Calling it a “great first step”, New Jersey State Policemen’s Benevolent Association President Patrick Colligan today released the following statement thanking the Appellate Division for granting the request by the State PBA and a number of other law enforcement unions for a stay of the Attorney General’s Directives requiring law enforcement agencies to release the names of law enforcement officers who were issued major discipline since 2000.
A number of law enforcement agencies intended to release and publish this information by July 15th. This means that law enforcement agencies cannot publish the names of law enforcement officers who have been issued major discipline and summaries of that discipline pending further order of the Court.
Colligan and the NJSPBA were among a number of concerned members of the law enforcement community who immediately rushed to the defense of members of law enforcement to ensure that confidential and personal files could not be simply released by fiat with no examination of the legality and potentially devastating consequences that will surely accompany the Attorney General’s decree.
“We have consistently said that we are willing to work with the Attorney General towards a resolution that is fair, just as we always have,” said Colligan. “In the absence of partnership that allows us all to root out bad actors without sacrificing individuals who will be unfairly ruined in the rush to secure a soundbite, we will continue to pursue any and all legal remedies. We know that this is an ongoing process, but this ruling is a great first step for our members and for the public at large.”
The case will be argued before the Appellate Division in October and the Appellate Division will issue a decision on whether to permanently stay the Attorney General’s Directives.
On June 24th, Grewal announced his list of bad police officers.
Attorney General Gurbir S. Grewal ordered all law enforcement agencies in New Jersey to begin publicly identifying officers who commit serious disciplinary violations. Under the order, going forward every state, county, and local law enforcement agency in New Jersey will be required to annually publish a list of officers who were fired, demoted, or suspended for more than five days due to a disciplinary violation, with the first list to be published no later than December 31, 2020.
Until now, the identities of officers subject to discipline have generally not been disclosed to the public unless they have faced criminal charges.
Grewals directive also permits law enforcement agencies to go further and identify officers who have committed serious disciplinary violations in the past.
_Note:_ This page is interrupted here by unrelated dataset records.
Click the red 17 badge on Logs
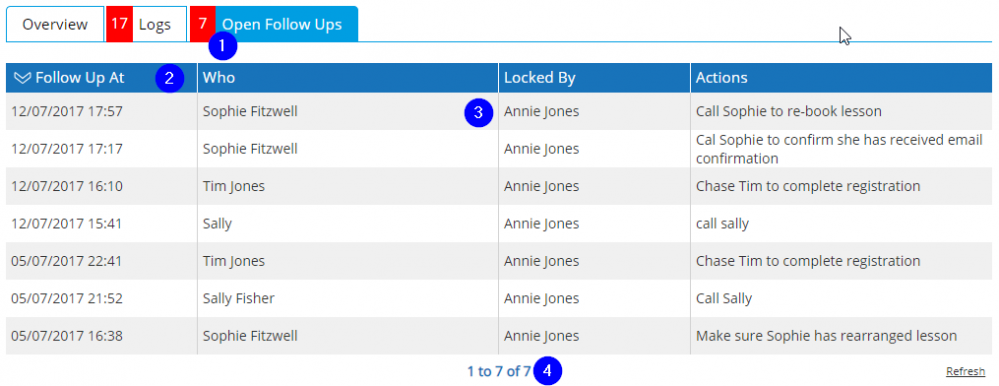Screen dimensions: 999x386 119,24
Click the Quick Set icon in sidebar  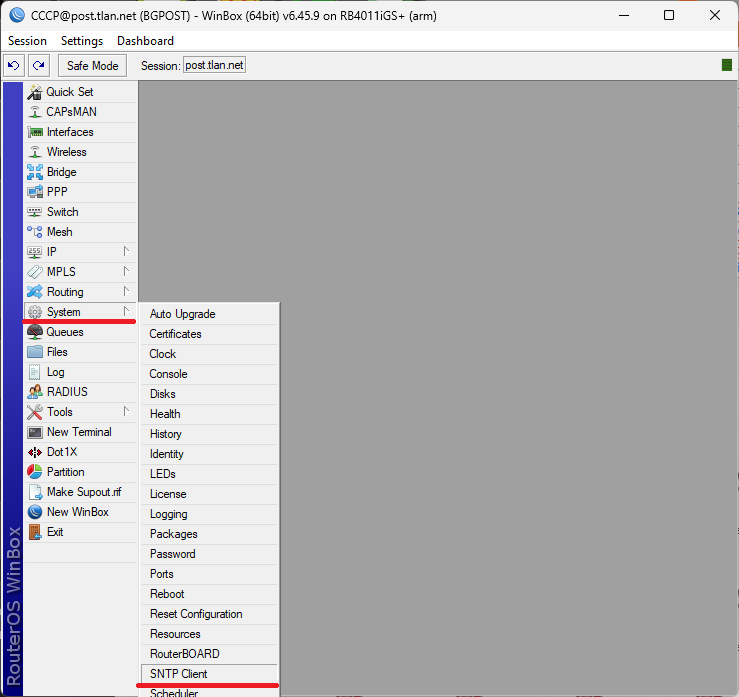(35, 92)
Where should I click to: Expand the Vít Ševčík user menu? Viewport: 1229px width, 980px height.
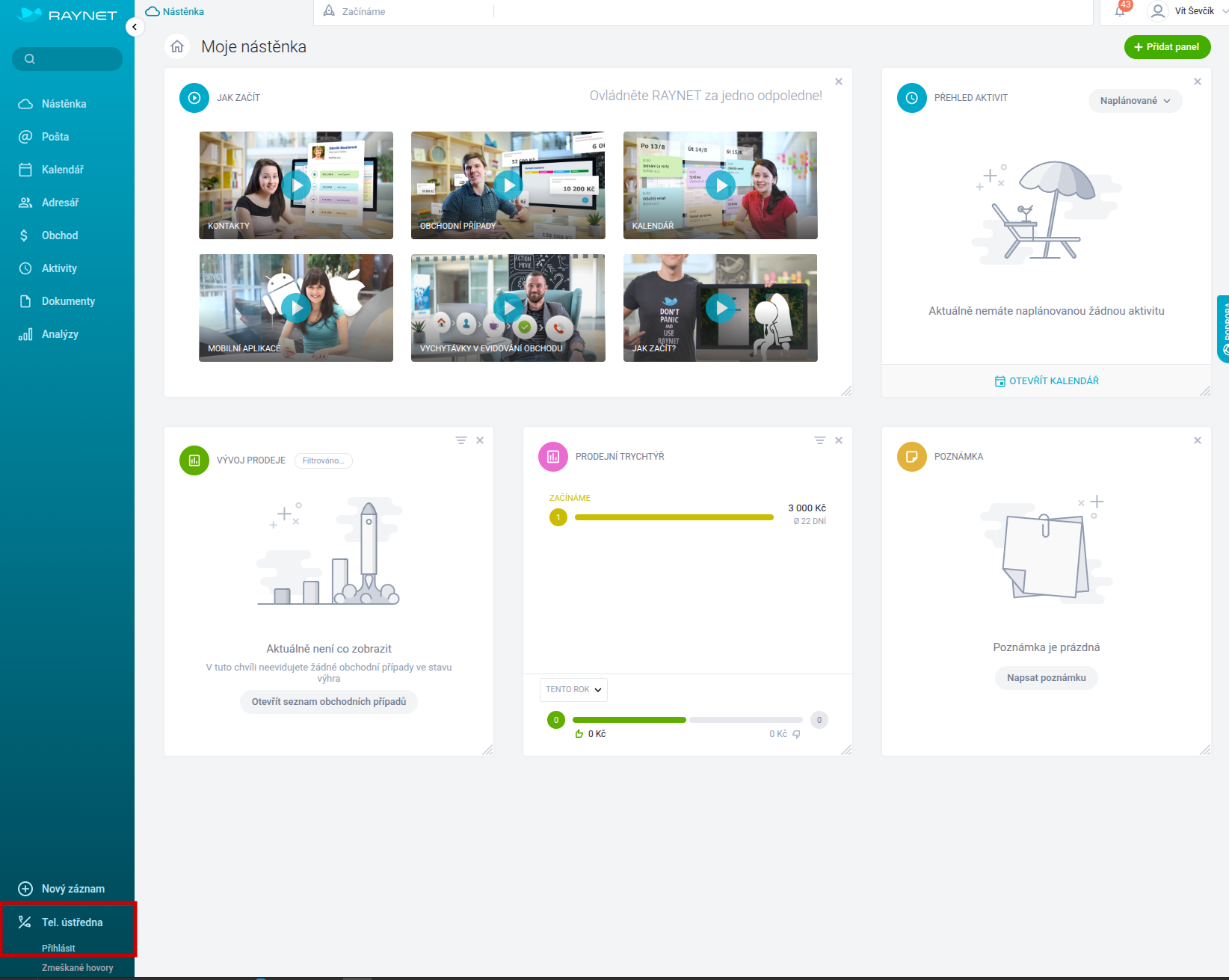pyautogui.click(x=1192, y=11)
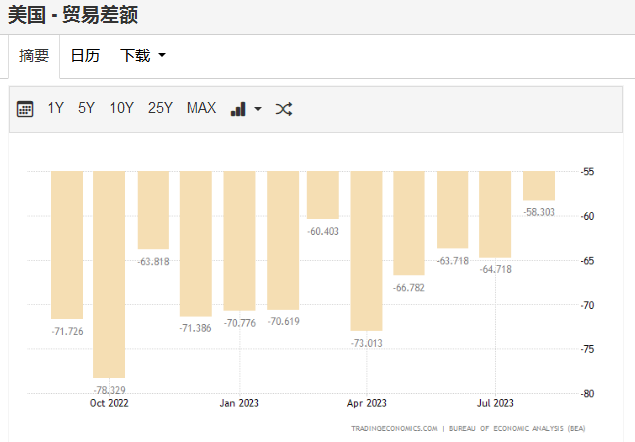Image resolution: width=635 pixels, height=442 pixels.
Task: Select the 25Y time range
Action: click(160, 108)

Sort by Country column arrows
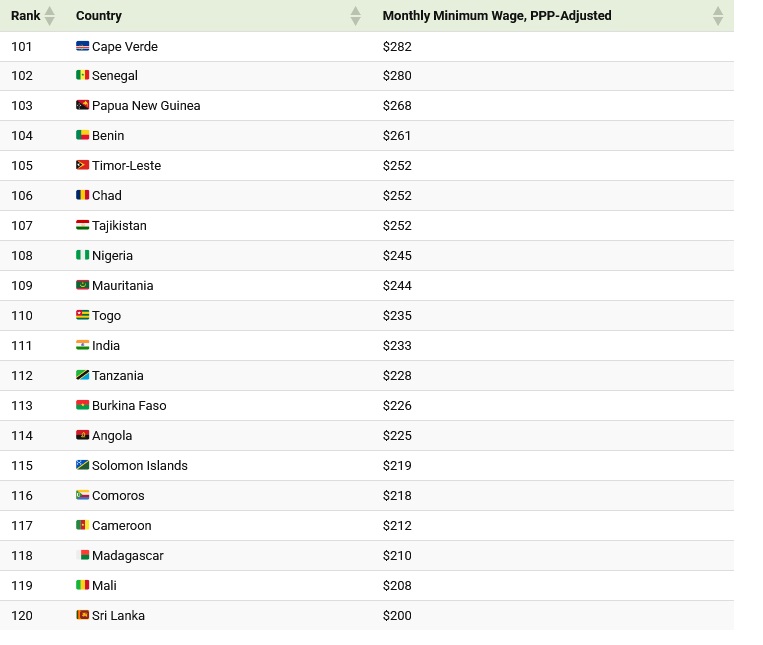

For instance, Attorney General Grewal, in conjunction with Colonel Patrick J. Callahan, Superintendent of the New Jersey State Police (NJSP), announced that NJSP will publish a list of all State Troopers who have committed major disciplinary violations over the past twenty years. The historical list will be released publicly no later than July 15, 2020.
“For decades, New Jersey has not disclosed the identities of law enforcement officers who commit serious disciplinary violations,” said Attorney General Grewal. “Today, we end the practice of protecting the few to the detriment of the many. Today, we recommit ourselves to building a culture of transparency and accountability in law enforcement.”
“We cannot build trust with the public unless we’re candid about the shortcomings of our own officers,” said Colonel Callahan. “By releasing the names of State Troopers who committed serious disciplinary violations, we are continuing the long, hard work of earning and maintaining the trust of the communities we serve.”
Attorney General Grewal’s statewide order requires all state, county, and local law enforcement agencies to release, on at least an annual basis, the identities of law enforcement officers who have been terminated, demoted, or suspended for more than five days. Law enforcement agencies will be required to publish their first annual list no later than December 31, 2020.